[Collected data entries]
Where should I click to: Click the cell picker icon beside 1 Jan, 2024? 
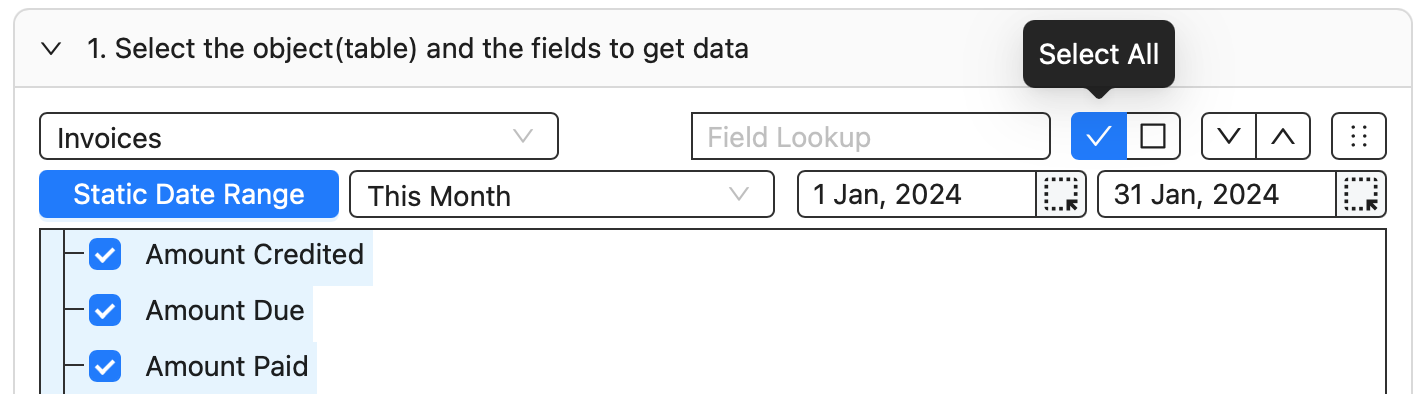[1061, 194]
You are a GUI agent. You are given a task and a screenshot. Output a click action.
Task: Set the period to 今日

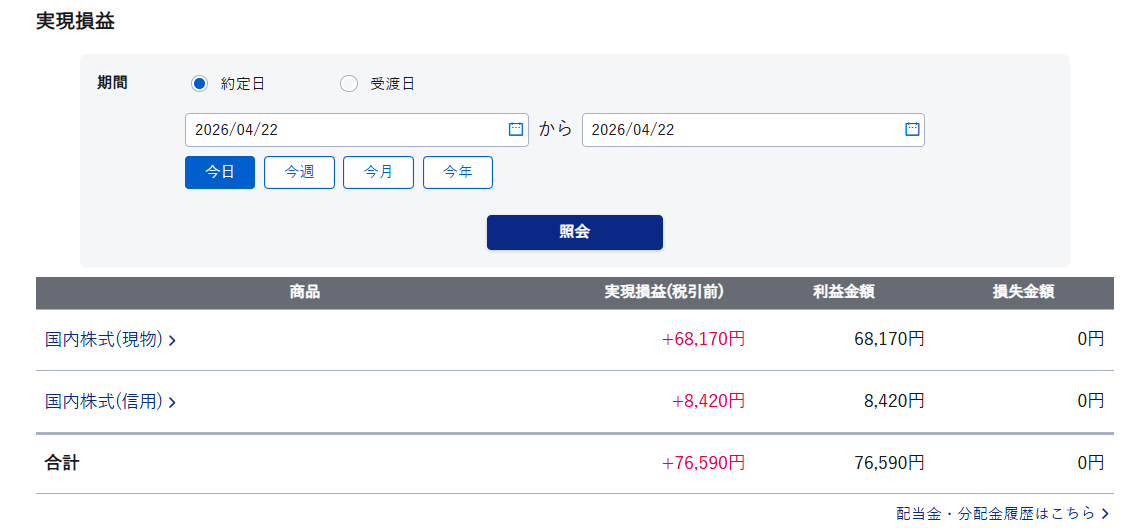220,172
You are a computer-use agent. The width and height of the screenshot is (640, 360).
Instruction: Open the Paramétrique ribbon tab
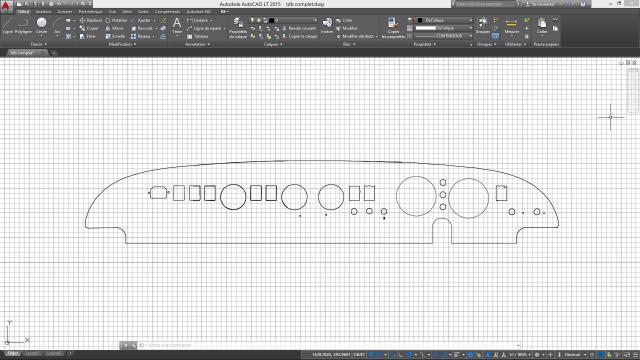click(90, 12)
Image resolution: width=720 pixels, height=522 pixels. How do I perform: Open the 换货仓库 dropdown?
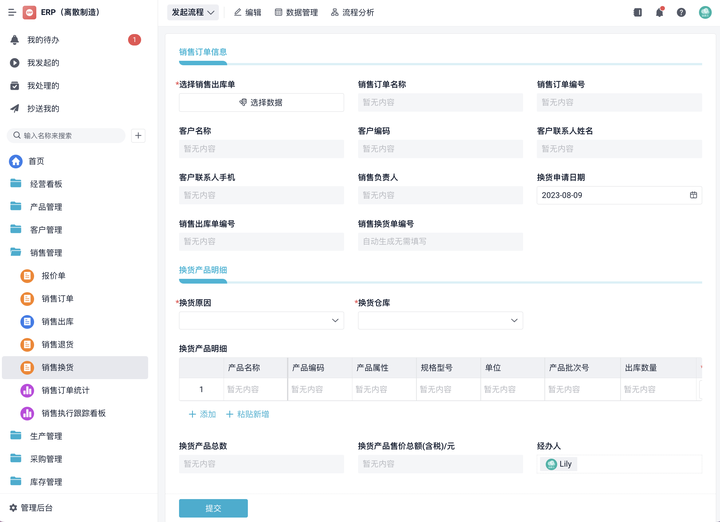[x=440, y=321]
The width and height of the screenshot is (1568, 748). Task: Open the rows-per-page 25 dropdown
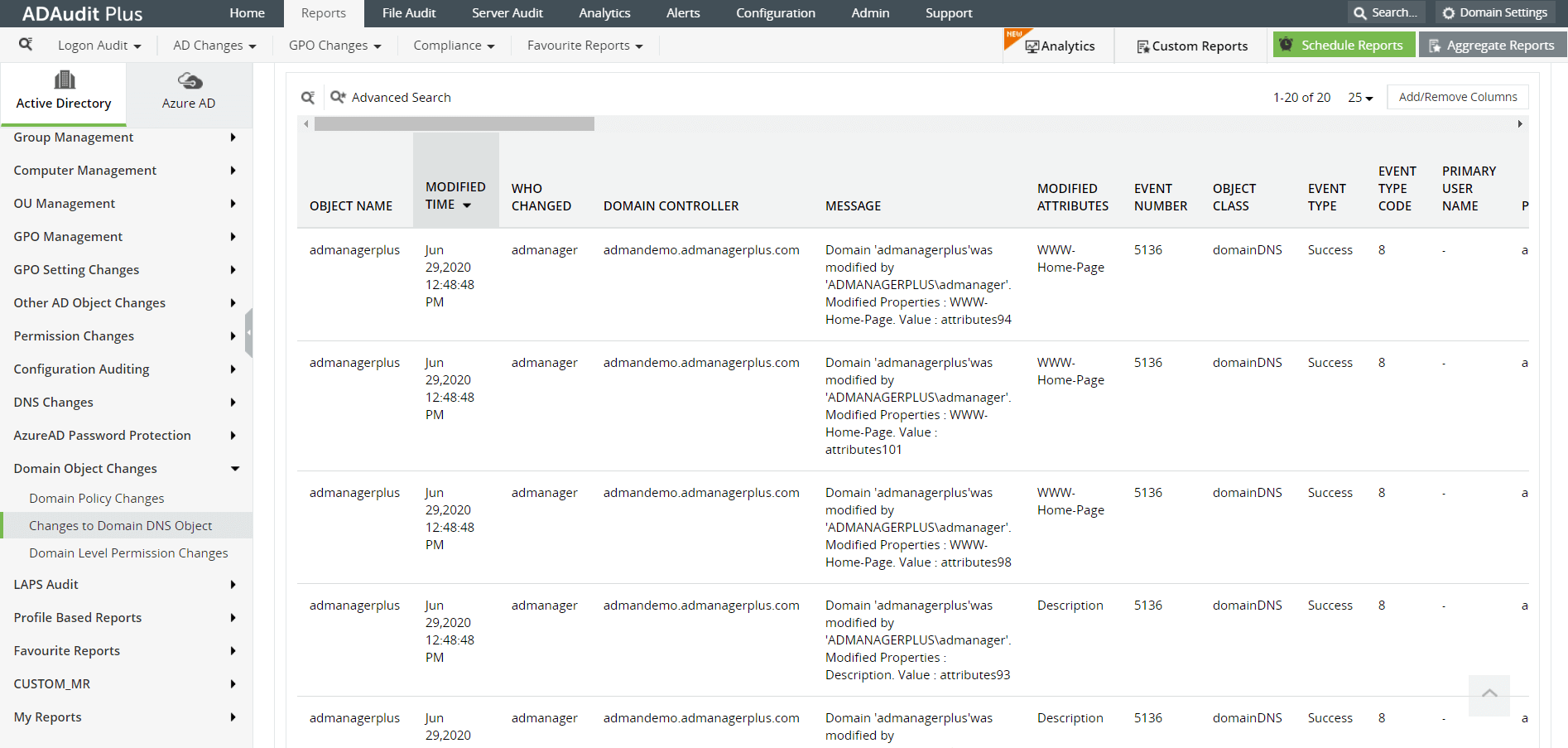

# ABOUT THIS EXERCISE
Copy out exactly the lines between the line that contains "Task: Set the period to 今日" and the last line of the records, both ends included; leave out every picture.

# RESULT BELOW
Task: Set the period to 今日

220,172
You are a computer-use agent. The width and height of the screenshot is (640, 360).
Instruction: Open the Paramétrique ribbon tab
click(90, 12)
Image resolution: width=720 pixels, height=522 pixels. How do I perform: Open the 换货仓库 dropdown?
[x=440, y=321]
The width and height of the screenshot is (1568, 748). Task: Open the rows-per-page 25 dropdown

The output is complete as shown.